++++ Supplied material ++++

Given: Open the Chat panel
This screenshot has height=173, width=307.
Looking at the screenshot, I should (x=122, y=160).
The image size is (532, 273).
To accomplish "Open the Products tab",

++++
++++ Supplied material ++++

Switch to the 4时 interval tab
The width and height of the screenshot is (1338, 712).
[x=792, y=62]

++++

> Task requirements
Give solely the number of lines in the data that contain the string "Open".

> Answer section
2